Exclusive: Hear the first song from Tenement’s upcoming double album
For years, people have been saying that “the album is dead.” It’s a dialogue that’s pervaded the music industry in the wake of digital downloading and streaming services, as the focus shifts to the single and not extended works. By that logic, the double album has been dead even longer, but none of these conversations make a difference to Appleton, Wisconsin’s Tenement. After partnering up with Don Giovanni Records, label owner Joseph Steinhardt suggested the trio try a double album.
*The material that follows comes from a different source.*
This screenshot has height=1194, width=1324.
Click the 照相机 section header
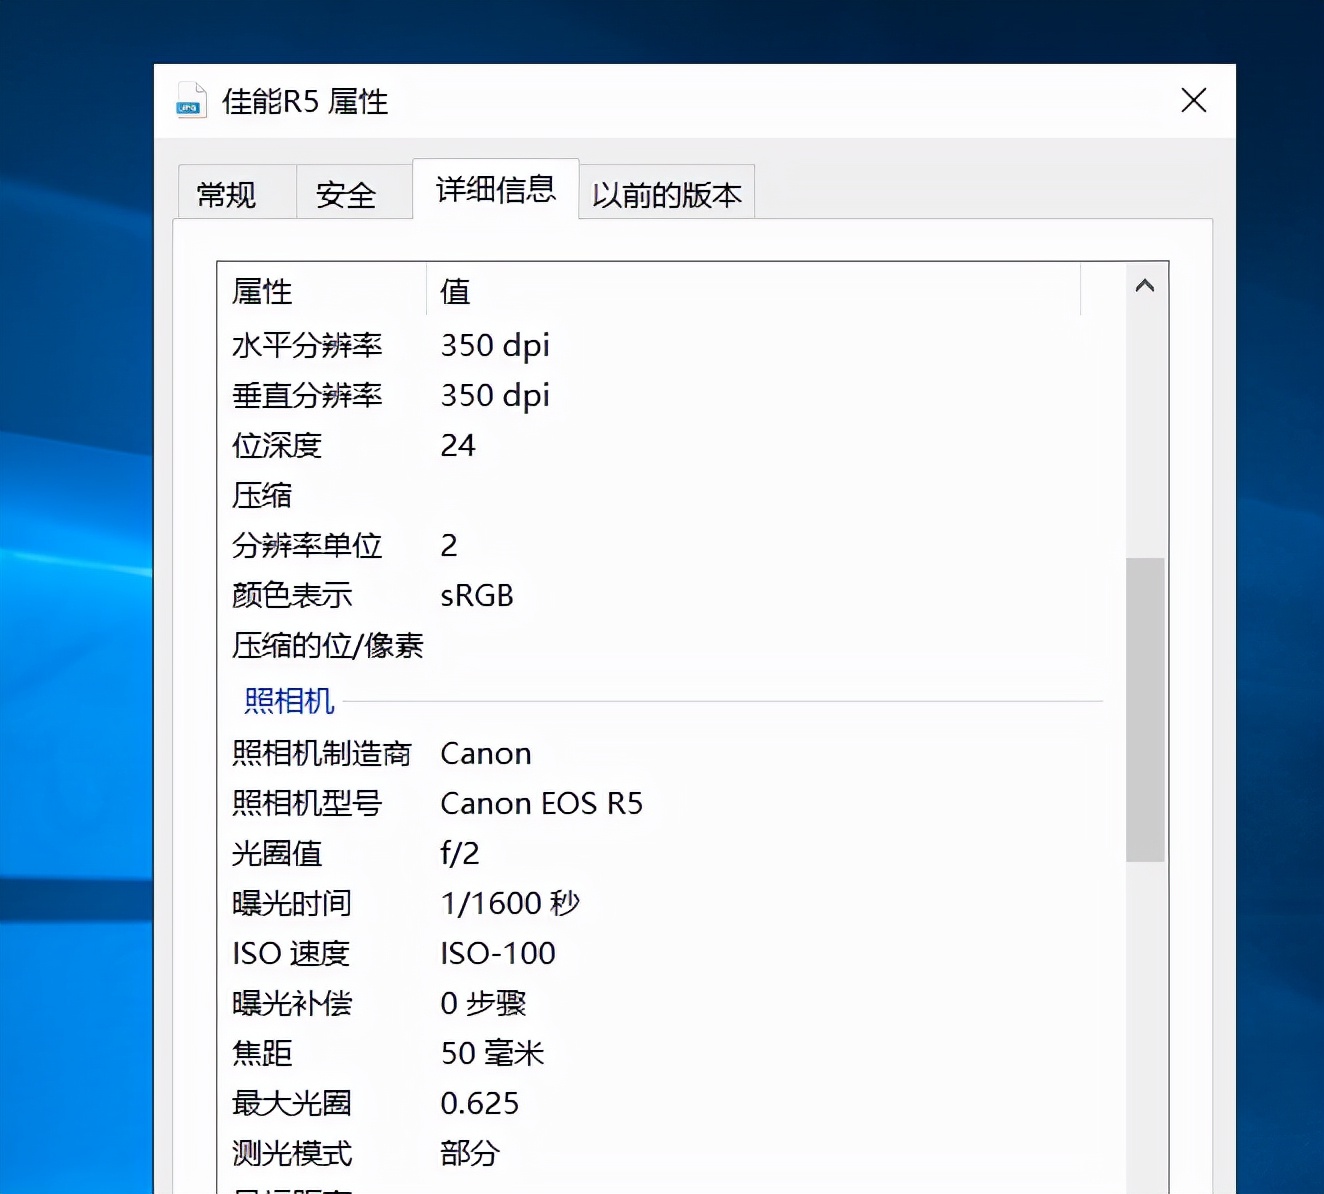point(289,701)
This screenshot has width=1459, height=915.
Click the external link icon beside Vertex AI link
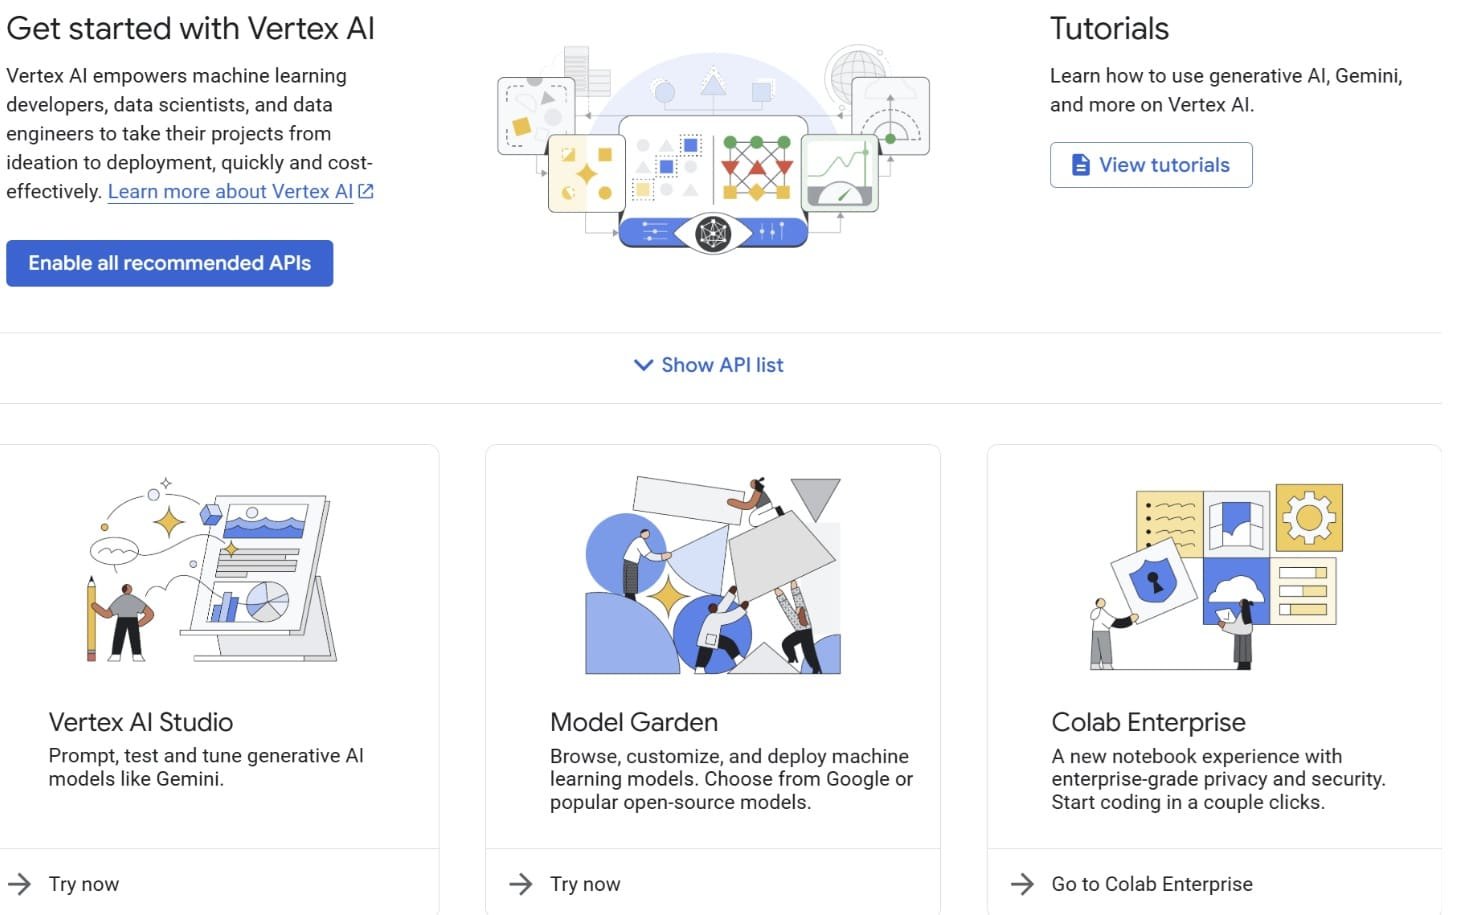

Now, three years after starting work on it in 2012, the band is ready to unleash its 25-track, 80-minute double record, Predatory Headlights, on June 2.
Tenement has been a favorite in the D.I.Y. community for years, but Predatory Headlights is sure to extend the band’s reach. Following in the footsteps of such classic, sprawling works as Zen Arcade and Mellon Collie And The Infinite Sadness, Tenement shows each side of itself on a double record that’s as dense as it is catchy. Whether it’s a 10-minute jazz track that guitarist-vocalist Amos Pitsch says was inspired by Duke Ellington or the power-pop jangle found on the band’s recent 7-inches, Predatory Headlights proves that the album, when in the right hands, is as vital as ever.
It’s a feat that Pitsch approached with trepidation. “I felt kind of afraid to do a double LP rock record because it’s kind of hard to pull off…but we eventually just decided to give it a try,” he says. This attempt is what put four years between Tenement full-lengths, and in that time the band’s shifted away from its noisy take on pop-punk to something far more grandiose. “We started writing Predatory Headlights in 2012, and that’s already three years ago. Naturally, the music’s going to be a lot different,” said Pitsch.
Along with announcing Predatory Headlights, which is available for pre-order through Don Giovanni Records and iTunes, The A.V. Club is proud to premiere the album’s first track, “Dull Joy,” ahead of the album’s release. It’s a track that shows Tenement’s scope, as the band distills ’60s pop, jazz, and weirdo hardcore influences into something wholly its own. Though it doesn’t speak to the album’s full breadth, “Dull Joy” gives old Tenement fans a glimpse of the future and newcomers a reason to start scrolling through its Bandcamp and playing catch up.